Un grand coup de pied dans la fourmilière. Maxime Prévot n’aimera sans doute pas cette expression, mais c’est pourtant bien de cela qu’il s’agit. Pêle-mêle, le gouvernement de centre-droit compte secouer la gouvernance, en limitant le nombre d’élus, en diminuant le nombre de ministres et la taille des cabinets. À terme, le duo veut supprimer le niveau provincial, monstre du Loch Ness de la politique belge.
“Les faits du prince, c’est également terminé”, ont ajouté un Georges-Louis Bouchez et Maxime Prévot, visiblement fiers de leur coup. Le pouvoir discrétionnaire laissé aux ministres en termes de subsides est révolu. Le ministre ne pourra plus, à lui seul, dépenser des millions d’euros pour soutenir telle ou telle ASBL. Les subsides seront désormais structurés, rationalisés et pérennisés, “pour les associations qui en ont vraiment besoin, tout en réduisant le volume global”, a précisé le président des Engagés sur la RTBF, à Jeudi en Prime.

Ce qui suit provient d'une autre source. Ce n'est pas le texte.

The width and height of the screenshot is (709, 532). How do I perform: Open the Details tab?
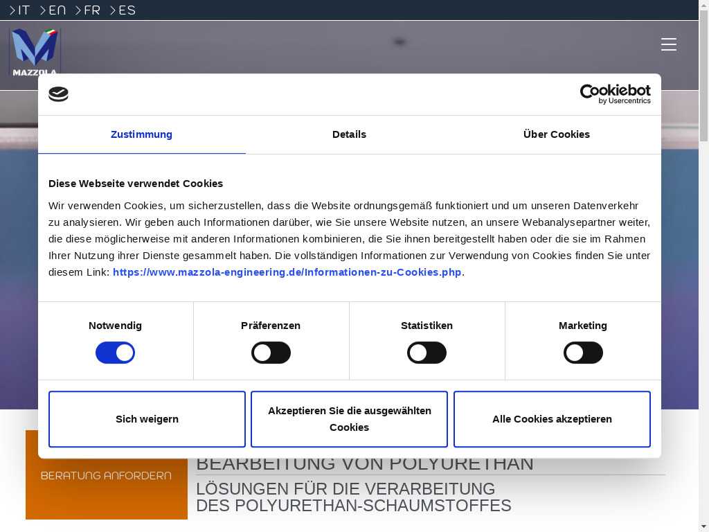pos(349,134)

Au niveau de l’emploi, le duo veut “tout remettre à plat”. Une réforme du Forem est dans les cartons. L’institution devra dorénavant se concentrer sur l’activation. La formation est l’autre révolution culturelle qui est mise en avant : MR et Engagés veulent en finir avec “le morcèlement des structures”, un mal typiquement wallon.
Sur le volet communautaire, l’enseignement n’est pas en reste. Le duo a acté la fin des nominations pour les nouveaux profs : place aux CDI, comme dans toute autre entreprise, “avec l’activation d’un second pilier des pensions”, ont précisé les deux formateurs. L’autre révolution est la fusion des réseaux officiels et le renforcement financier de l’enseignement libre. “1 enfant = 1 enfant”, a insisté Maxime Prévot. Pour le supérieur, le duo n’a pas encore fait de choix et se laisse trois options : le retour complet au décret Glatigny, un décret paysage amendé, voire un retour pré-paysage.

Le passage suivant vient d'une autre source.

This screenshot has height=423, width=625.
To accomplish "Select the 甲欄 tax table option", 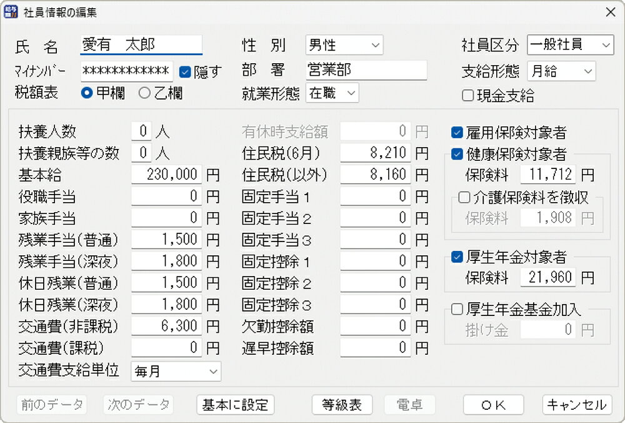I will 88,93.
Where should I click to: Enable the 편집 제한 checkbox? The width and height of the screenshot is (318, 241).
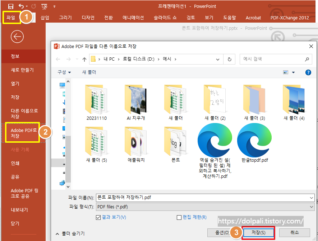pos(179,217)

Sur le plan économique, les intentions sont louables, avec une mesure appelée depuis des lustres par les entreprises : une simplification administrative dans l’obtention de permis. On se dirige également vers une digitalisation des procédures, mais prudence, celle-ci est annoncée depuis des lustres. La nouvelle majorité de centre-droit fait par contre table rase du plan de relance qui sera complètement remodelé. MR et Engagés, plus globalement, veulent en finir avec le saupoudrage wallon.
Au niveau fiscal, Georges-Louis Bouchez a promis qu’aucun nouvel impôt ne serait levé. La vignette automobile, qu’il appelle de ses vœux pour faire payer les navetteurs étrangers, n’impactera pas, promet-il, l’assiette fiscale du Wallon. Il reste à voir comment réagiront la Flandre et Bruxelles. Mais le duo a surtout annoncé la plus grande baisse d’impôt jamais vue en Wallonie : 1,5 milliard d’euros, qui proviennent surtout de la baisse des droits d’enregistrement à 3%, comme en Flandre, pour les primo-accédants, et de la réduction de 50% de toutes les tranches des droits de succession.

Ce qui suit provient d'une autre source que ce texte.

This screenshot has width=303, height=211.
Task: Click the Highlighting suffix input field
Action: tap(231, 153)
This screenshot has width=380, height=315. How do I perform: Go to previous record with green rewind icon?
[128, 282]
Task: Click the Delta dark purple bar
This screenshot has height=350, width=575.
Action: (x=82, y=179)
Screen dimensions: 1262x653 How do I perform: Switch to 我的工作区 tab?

Forcément, un tel cadeau fiscal devra se payer. Et il faut le dire, c’est ici le plus grand point d’interrogation de cette DPR et DPC : les finances publiques. L’objectif est lisible, il s’agit de réduire le déficit sur 10 ans en sabrant dans les dépenses publiques. La réalisation est beaucoup plus nébuleuse. Et pour cause, le MR et les Engagés n’ont proposé aucun tableau budgétaire. Il s’agit là de leur plus grand défi et ils seront attendus au tournant : montrer que “rationaliser” et “restructurer” la Wallonie ne sont pas que des mots. Car Maxime Prévot et Georges-Louis Bouchez l’ont promis : il ne s’agira pas d’austérité.
En attendant, les présidents du MR et des Engagés ont certainement réussi leur rentrée. Les promesses de campagne et la volonté de changement se traduisent dans leur programme de gouvernement. Il reste à voir si cela se fera aussi dans la réalité. Ce quasi sans faute souffre toutefois d’un manquement évident : la relégation complète du chapitre dédié à l’environnement, annoncé à la va-vite, et très peu consistant. C’est une erreur, sur le fond et la forme : cela donne des munitions gratuites à l’opposition.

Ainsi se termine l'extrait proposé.